Bregman Divergences
Bregman divergences (Bregman, 1967) play a central role in the probabilistic framework of EPCA. They generalize the concept of distance between two points but do not necessarily satisfy the properties of a traditional metric (such as symmetry or the triangle inequality). Instead, Bregman divergences provide a flexible way to measure differences between data points, making them useful in applications like clustering, optimization, and information theory.
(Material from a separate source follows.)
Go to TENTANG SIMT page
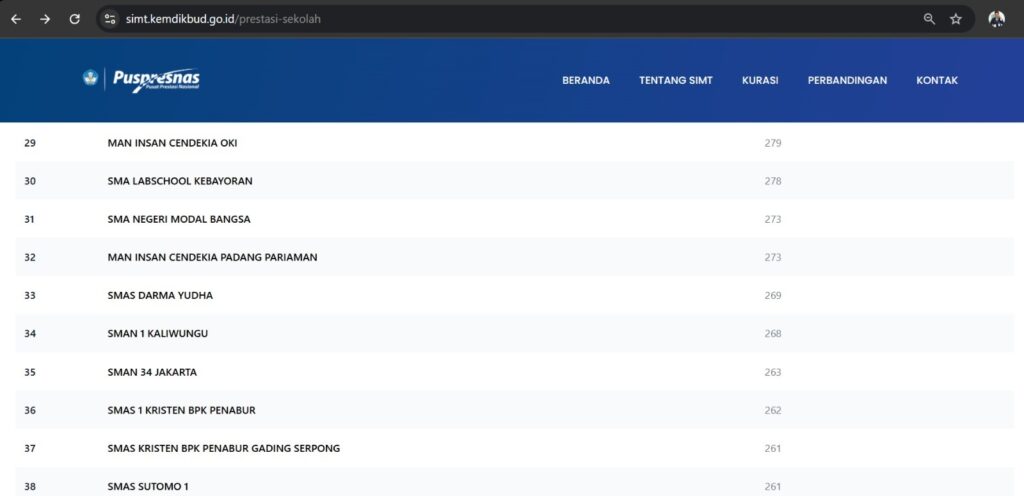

Understanding Bregman divergences is essential for EPCA because they link the exponential family of probability distributions to loss functions used in optimization, allowing us to generalize PCA to non-Gaussian data.
Definition
Formally, the Bregman divergence (Bregman, 1967) $B_F$ associated with a function $F(\theta)$ is defined as
\[B_F(p \| q) = F(p) - F(q) - \langle f(p), p - q \rangle\]
where
- $F(\mu)$ is a strictly convex and continuously differentiable function,
- $f(\mu) = \nabla_\mu F(\mu)$ is the convex conjugate (defined later) of $F$,
- and $\langle \cdot, \cdot \rangle$ denotes an inner product.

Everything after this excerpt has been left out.